In the great camps at Chickamauga, at Camp Alger, at Tampa, and at San Francisco the task of making an army from men who a month before had been working in the store, the mill or the field, went on. This meant long, thorough drilling under competent instructors. Careful study of the tactics and intelligent comprehension of the meaning of an order makes the soldier. It is not possible to imagine anything more difficult than the thorough training of the arms bearer, and for this task the American seems better fitted than the men of any other country. In an analysis of the soldiers of the world an authority would place the American, combining as he does the blood of nations, at the head of the list, for the reason that with his finer sensibility, his greater capacity to think while acting and to act while thinking, all tend to produce in him that character capable of high and perfect development in the soldier.
At Chickamauga, under General Wade; at Washington, under General Graham; at Tampa, under General Shafter; at San Francisco, under General Merriam, and on the New York and New England coasts under brigadiers who had served East and West, the raw material was formed, until at length the perfect soldier was produced, the soldier of whom it could be said:
"Theirs not to reason why,
Theirs but to do and die."
ABOUT THE ROUGH RIDERS.
Those who are acquainted with the nature of the service usually required of cavalry in time of war will not question the usefulness of the cowboy regiment—rough riders as they are called—that were raised in the West to take part in the invasion of Cuba.
The cowboy is a rapidly passing type.
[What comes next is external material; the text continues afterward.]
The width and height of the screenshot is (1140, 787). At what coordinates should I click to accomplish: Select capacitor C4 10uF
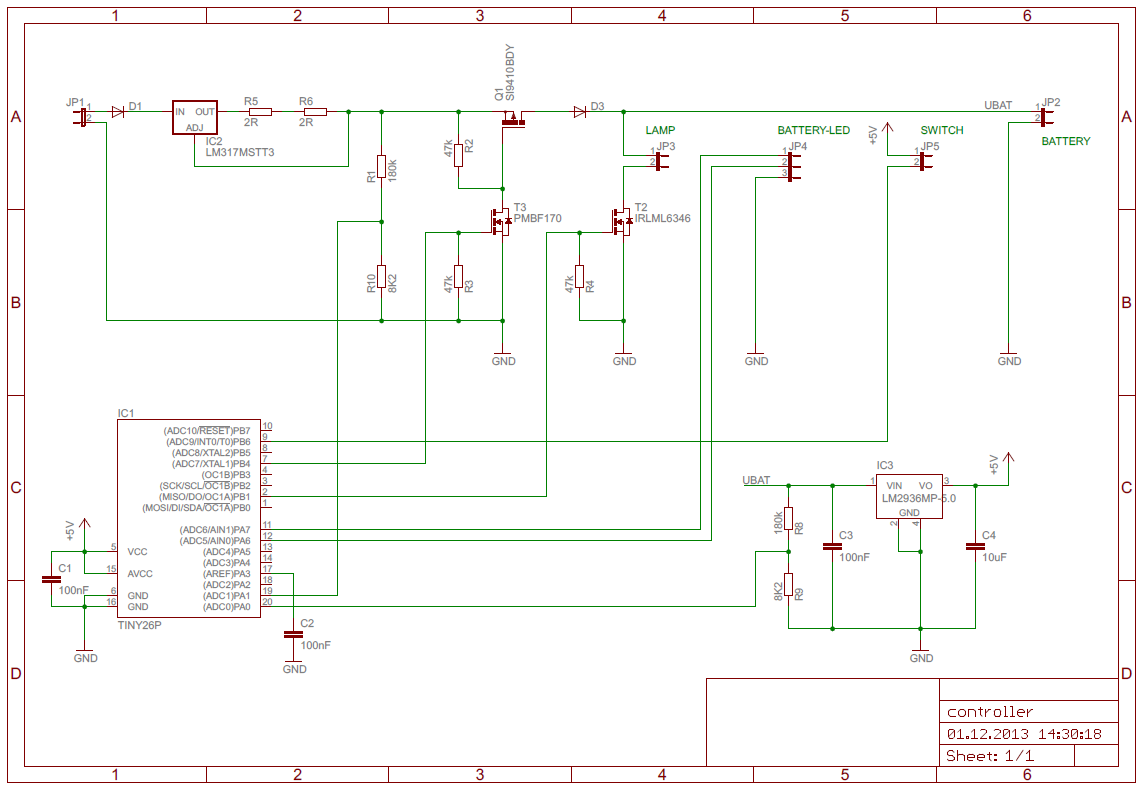pyautogui.click(x=974, y=547)
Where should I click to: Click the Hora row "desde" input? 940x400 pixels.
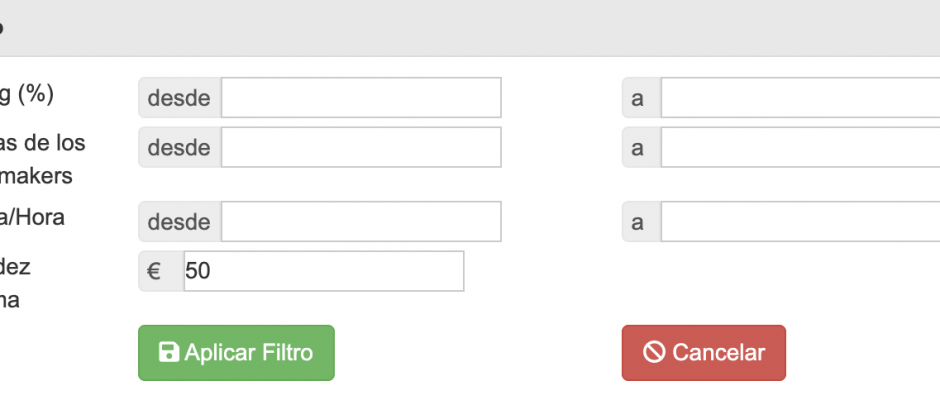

Barbed wire, the fencing in of the range, together with the irrigation and cultivation of those regions which were once marked as deserts on the maps—have been responsible for his undoing and he has made what may prove to be his last stand, as a soldier.
The cowboy regiment was the idea of the assistant secretary of the navy, Theodore Roosevelt, who had had some experience himself as a cowboy on his Wyoming ranch and who was an expert in such matters as branding, rope-throwing, broncho breaking and those other practices which are peculiar to the "cow-puncher."
Lieutenant-Colonel Roosevelt's regiment, which figures on the army records as the "1st regiment of rifle rangers," but which the general public from the first preferred to call "Roosevelt's rough riders," or more simply still, "Teddy's terrors," was made up almost entirely of cowboys, with a small sprinkling of society men, who had both a fondness and an aptitude for horsemanship, which had found no other outlet than that offered by the hunting field and the polo ground.